US Markets Solid Ahead of Inflation Data
US stocks had a good day yesterday ahead of key inflation data that will hit the markets in the New York session today. The Nasdaq rallied well as the megacaps performed strongly, finishing the day up 0.75%, with the S&P and Dow following in its wake closing up 0.57% and 0.45% respectively. US treasury yields gained ground again after comments from Fed member John Williams, the 10-year edging 2 basis points higher to 4.03% . The dollar dropped slightly against most majors although was noticeably higher against the Yen as soft data out of Japan continues to weigh on its currency. Oil prices fell 1% after a surprise jump in US crude stockpiles and Gold remained pressured near recent lows.
US CPI Data is Crucial for Markets Today
US treasury yields gained ground again yesterday as New York Fed President John Williams advised that he felt that the Fed needed to see more evidence of cooling inflation before cutting rates. If there wasn’t enough focus on today’s CPI data in the US, those comments probably sharpened it even further. Given the markets expectation for rate cuts in 2024 there is a real risk that if the number comes out higher than expected we could see some hard and fast moves across all products, with stocks taking a hit and the dollar rallying.
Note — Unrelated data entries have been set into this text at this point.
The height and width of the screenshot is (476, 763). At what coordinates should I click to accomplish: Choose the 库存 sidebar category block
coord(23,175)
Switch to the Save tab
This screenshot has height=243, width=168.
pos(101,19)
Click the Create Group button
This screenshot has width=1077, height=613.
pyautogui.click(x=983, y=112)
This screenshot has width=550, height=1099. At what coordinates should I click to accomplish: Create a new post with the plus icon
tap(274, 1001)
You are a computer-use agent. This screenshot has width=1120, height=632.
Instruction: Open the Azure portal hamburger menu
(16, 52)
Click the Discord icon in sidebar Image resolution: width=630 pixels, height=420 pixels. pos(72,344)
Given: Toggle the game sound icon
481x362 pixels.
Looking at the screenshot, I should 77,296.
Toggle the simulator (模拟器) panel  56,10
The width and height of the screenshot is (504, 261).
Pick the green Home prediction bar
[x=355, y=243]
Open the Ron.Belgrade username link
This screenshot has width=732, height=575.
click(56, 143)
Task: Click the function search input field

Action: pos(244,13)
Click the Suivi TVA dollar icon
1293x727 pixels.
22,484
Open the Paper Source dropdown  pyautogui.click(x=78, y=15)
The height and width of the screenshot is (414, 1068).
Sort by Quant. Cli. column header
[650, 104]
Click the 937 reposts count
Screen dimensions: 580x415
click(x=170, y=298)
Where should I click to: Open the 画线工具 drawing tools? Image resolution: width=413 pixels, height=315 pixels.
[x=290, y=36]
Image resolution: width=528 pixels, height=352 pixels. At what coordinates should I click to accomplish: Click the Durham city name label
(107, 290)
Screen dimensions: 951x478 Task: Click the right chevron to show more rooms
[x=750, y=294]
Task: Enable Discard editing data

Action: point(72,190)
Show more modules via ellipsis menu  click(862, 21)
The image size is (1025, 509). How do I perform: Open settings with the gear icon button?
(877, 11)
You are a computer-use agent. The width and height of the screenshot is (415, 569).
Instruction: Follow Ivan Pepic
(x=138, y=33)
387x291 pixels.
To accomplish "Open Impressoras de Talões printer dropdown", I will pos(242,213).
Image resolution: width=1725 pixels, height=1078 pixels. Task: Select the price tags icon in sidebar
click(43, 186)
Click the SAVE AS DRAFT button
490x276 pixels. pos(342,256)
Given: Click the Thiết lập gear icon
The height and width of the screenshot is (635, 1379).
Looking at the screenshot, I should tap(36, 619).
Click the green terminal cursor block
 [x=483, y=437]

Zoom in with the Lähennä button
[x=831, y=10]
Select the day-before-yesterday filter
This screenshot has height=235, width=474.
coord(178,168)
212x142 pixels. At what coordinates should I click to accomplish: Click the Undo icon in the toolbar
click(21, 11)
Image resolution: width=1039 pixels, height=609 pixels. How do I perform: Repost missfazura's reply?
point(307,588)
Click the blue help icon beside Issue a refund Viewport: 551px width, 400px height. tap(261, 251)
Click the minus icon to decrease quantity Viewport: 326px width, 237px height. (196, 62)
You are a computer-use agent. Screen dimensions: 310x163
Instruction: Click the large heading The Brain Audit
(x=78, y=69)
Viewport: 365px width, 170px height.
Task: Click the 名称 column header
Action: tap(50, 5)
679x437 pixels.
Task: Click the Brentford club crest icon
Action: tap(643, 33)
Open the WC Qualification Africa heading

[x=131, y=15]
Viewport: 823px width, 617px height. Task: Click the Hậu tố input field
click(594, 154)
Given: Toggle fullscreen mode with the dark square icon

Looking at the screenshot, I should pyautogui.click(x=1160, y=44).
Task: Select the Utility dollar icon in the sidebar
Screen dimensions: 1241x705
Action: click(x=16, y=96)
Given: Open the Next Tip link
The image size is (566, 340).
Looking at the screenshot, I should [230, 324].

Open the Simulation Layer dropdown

Bets are still running at 65% that we will see a cut in March from the Fed, but if inflation remains sticky in line with strong jobs data, then there could be a major re-think of the moves that we saw at the end of 2023.
Calm Trading before the Post CPI Storm
Global financial markets have had a relatively quiet week so far as most traders have been focused on today’s key inflation data out of the US. There is little in the way of any other data releases or central bank updates today in the earlier two sessions and so investors are expecting quiet trading conditions ahead of the New York open. Expectations are for a 0.2% increase in the headline monthly data and a 0.3% increase in the Core number, with the year-on-year rising to 3.2%. Anything significantly off these expectations will see markets move and given the focus that there is on this data we are likely to see markets kick back into action even if the numbers come out dead on their forecasts.